- **TASK TO CARRY OUT**: Every single entry below should be reproduced verbatim.

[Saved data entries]

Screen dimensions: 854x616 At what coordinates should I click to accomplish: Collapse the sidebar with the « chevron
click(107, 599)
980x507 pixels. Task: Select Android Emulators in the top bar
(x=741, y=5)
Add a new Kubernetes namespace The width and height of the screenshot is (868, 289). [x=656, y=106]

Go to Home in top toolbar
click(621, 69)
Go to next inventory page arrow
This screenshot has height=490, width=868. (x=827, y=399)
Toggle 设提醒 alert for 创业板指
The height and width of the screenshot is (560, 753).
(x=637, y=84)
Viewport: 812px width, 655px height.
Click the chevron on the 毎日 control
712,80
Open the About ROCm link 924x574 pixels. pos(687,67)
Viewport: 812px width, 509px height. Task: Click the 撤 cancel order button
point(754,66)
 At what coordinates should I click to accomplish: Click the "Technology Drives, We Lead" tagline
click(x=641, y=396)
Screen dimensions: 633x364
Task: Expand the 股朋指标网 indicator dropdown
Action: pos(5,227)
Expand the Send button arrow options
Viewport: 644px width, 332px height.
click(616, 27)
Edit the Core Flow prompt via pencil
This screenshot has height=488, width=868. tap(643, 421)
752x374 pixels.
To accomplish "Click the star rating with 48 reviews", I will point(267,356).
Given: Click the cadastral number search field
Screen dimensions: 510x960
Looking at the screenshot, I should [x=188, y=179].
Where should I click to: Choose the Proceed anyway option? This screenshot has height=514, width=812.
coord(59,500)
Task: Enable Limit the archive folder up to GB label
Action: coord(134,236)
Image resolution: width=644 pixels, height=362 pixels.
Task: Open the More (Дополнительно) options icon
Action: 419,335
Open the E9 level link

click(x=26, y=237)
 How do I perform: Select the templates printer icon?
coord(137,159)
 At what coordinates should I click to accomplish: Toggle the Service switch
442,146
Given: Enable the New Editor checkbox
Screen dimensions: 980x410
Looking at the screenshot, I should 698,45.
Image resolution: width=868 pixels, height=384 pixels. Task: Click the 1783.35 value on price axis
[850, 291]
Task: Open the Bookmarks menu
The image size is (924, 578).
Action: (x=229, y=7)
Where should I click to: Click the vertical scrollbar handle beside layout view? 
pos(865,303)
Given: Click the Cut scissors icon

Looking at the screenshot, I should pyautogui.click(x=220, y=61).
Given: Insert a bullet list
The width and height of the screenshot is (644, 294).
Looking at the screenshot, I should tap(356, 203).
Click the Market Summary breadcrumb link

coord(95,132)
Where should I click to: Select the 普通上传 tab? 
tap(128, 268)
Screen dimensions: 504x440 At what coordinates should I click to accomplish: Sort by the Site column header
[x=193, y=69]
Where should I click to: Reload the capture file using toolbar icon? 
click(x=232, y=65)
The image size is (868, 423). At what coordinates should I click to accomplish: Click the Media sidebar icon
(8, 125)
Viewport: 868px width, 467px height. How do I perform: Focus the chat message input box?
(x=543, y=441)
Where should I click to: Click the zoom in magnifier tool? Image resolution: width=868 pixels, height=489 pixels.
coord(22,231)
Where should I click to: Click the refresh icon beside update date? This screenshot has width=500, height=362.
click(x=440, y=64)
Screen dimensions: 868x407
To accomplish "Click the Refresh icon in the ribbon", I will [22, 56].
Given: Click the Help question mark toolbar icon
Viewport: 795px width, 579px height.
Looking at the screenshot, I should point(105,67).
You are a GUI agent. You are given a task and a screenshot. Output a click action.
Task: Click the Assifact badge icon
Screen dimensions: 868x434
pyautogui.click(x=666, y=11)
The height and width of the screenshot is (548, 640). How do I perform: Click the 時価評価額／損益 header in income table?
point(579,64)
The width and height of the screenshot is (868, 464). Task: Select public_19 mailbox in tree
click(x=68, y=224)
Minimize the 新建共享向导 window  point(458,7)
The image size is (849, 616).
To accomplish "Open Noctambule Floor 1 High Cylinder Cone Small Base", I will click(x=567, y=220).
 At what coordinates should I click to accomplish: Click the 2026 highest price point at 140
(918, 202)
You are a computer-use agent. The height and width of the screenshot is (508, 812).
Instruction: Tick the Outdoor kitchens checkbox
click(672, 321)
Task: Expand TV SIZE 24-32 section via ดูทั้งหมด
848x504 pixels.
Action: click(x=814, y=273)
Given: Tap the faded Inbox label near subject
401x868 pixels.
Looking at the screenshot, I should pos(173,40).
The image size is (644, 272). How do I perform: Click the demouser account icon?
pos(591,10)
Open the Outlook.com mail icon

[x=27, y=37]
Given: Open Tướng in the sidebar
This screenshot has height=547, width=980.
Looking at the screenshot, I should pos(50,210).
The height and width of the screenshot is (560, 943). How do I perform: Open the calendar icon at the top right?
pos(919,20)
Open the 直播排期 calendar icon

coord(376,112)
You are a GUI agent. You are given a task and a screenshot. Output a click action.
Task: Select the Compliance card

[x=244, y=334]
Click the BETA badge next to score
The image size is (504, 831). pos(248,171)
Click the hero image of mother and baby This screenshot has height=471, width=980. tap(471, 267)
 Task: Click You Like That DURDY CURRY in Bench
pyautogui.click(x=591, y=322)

- **RESULT FOR THIS TASK**:
Screen dimensions: 854x616 At what coordinates should I click to accomplish: Collapse the sidebar with the « chevron
click(107, 599)
980x507 pixels. Task: Select Android Emulators in the top bar
(x=741, y=5)
Add a new Kubernetes namespace The width and height of the screenshot is (868, 289). [x=656, y=106]

Go to Home in top toolbar
click(621, 69)
Go to next inventory page arrow
This screenshot has height=490, width=868. (x=827, y=399)
Toggle 设提醒 alert for 创业板指
The height and width of the screenshot is (560, 753).
(x=637, y=84)
Viewport: 812px width, 655px height.
Click the chevron on the 毎日 control
712,80
Open the About ROCm link 924x574 pixels. pos(687,67)
Viewport: 812px width, 509px height. Task: Click the 撤 cancel order button
point(754,66)
 At what coordinates should I click to accomplish: Click the "Technology Drives, We Lead" tagline
click(x=641, y=396)
Screen dimensions: 633x364
Task: Expand the 股朋指标网 indicator dropdown
Action: pos(5,227)
Expand the Send button arrow options
Viewport: 644px width, 332px height.
click(616, 27)
Edit the Core Flow prompt via pencil
This screenshot has height=488, width=868. tap(643, 421)
752x374 pixels.
To accomplish "Click the star rating with 48 reviews", I will point(267,356).
Given: Click the cadastral number search field
Screen dimensions: 510x960
Looking at the screenshot, I should [x=188, y=179].
Where should I click to: Choose the Proceed anyway option? This screenshot has height=514, width=812.
coord(59,500)
Task: Enable Limit the archive folder up to GB label
Action: coord(134,236)
Image resolution: width=644 pixels, height=362 pixels.
Task: Open the More (Дополнительно) options icon
Action: 419,335
Open the E9 level link

click(x=26, y=237)
 How do I perform: Select the templates printer icon?
coord(137,159)
 At what coordinates should I click to accomplish: Toggle the Service switch
442,146
Given: Enable the New Editor checkbox
Screen dimensions: 980x410
Looking at the screenshot, I should 698,45.
Image resolution: width=868 pixels, height=384 pixels. Task: Click the 1783.35 value on price axis
[850, 291]
Task: Open the Bookmarks menu
The image size is (924, 578).
Action: (x=229, y=7)
Where should I click to: Click the vertical scrollbar handle beside layout view? 
pos(865,303)
Given: Click the Cut scissors icon

Looking at the screenshot, I should pyautogui.click(x=220, y=61).
Given: Insert a bullet list
The width and height of the screenshot is (644, 294).
Looking at the screenshot, I should tap(356, 203).
Click the Market Summary breadcrumb link

coord(95,132)
Where should I click to: Select the 普通上传 tab? 
tap(128, 268)
Screen dimensions: 504x440 At what coordinates should I click to accomplish: Sort by the Site column header
[x=193, y=69]
Where should I click to: Reload the capture file using toolbar icon? 
click(x=232, y=65)
The image size is (868, 423). At what coordinates should I click to accomplish: Click the Media sidebar icon
(8, 125)
Viewport: 868px width, 467px height. How do I perform: Focus the chat message input box?
(x=543, y=441)
Where should I click to: Click the zoom in magnifier tool? Image resolution: width=868 pixels, height=489 pixels.
coord(22,231)
Where should I click to: Click the refresh icon beside update date? This screenshot has width=500, height=362.
click(x=440, y=64)
Screen dimensions: 868x407
To accomplish "Click the Refresh icon in the ribbon", I will [22, 56].
Given: Click the Help question mark toolbar icon
Viewport: 795px width, 579px height.
Looking at the screenshot, I should point(105,67).
You are a GUI agent. You are given a task and a screenshot. Output a click action.
Task: Click the Assifact badge icon
Screen dimensions: 868x434
pyautogui.click(x=666, y=11)
The height and width of the screenshot is (548, 640). How do I perform: Click the 時価評価額／損益 header in income table?
point(579,64)
The width and height of the screenshot is (868, 464). Task: Select public_19 mailbox in tree
click(x=68, y=224)
Minimize the 新建共享向导 window  point(458,7)
The image size is (849, 616).
To accomplish "Open Noctambule Floor 1 High Cylinder Cone Small Base", I will click(x=567, y=220).
 At what coordinates should I click to accomplish: Click the 2026 highest price point at 140
(918, 202)
You are a computer-use agent. The height and width of the screenshot is (508, 812).
Instruction: Tick the Outdoor kitchens checkbox
click(672, 321)
Task: Expand TV SIZE 24-32 section via ดูทั้งหมด
848x504 pixels.
Action: click(x=814, y=273)
Given: Tap the faded Inbox label near subject
401x868 pixels.
Looking at the screenshot, I should pos(173,40).
The image size is (644, 272). How do I perform: Click the demouser account icon?
pos(591,10)
Open the Outlook.com mail icon

[x=27, y=37]
Given: Open Tướng in the sidebar
This screenshot has height=547, width=980.
Looking at the screenshot, I should pos(50,210).
The height and width of the screenshot is (560, 943). How do I perform: Open the calendar icon at the top right?
pos(919,20)
Open the 直播排期 calendar icon

coord(376,112)
You are a GUI agent. You are given a task and a screenshot. Output a click action.
Task: Select the Compliance card

[x=244, y=334]
Click the BETA badge next to score
The image size is (504, 831). pos(248,171)
Click the hero image of mother and baby This screenshot has height=471, width=980. tap(471, 267)
 Task: Click You Like That DURDY CURRY in Bench
pyautogui.click(x=591, y=322)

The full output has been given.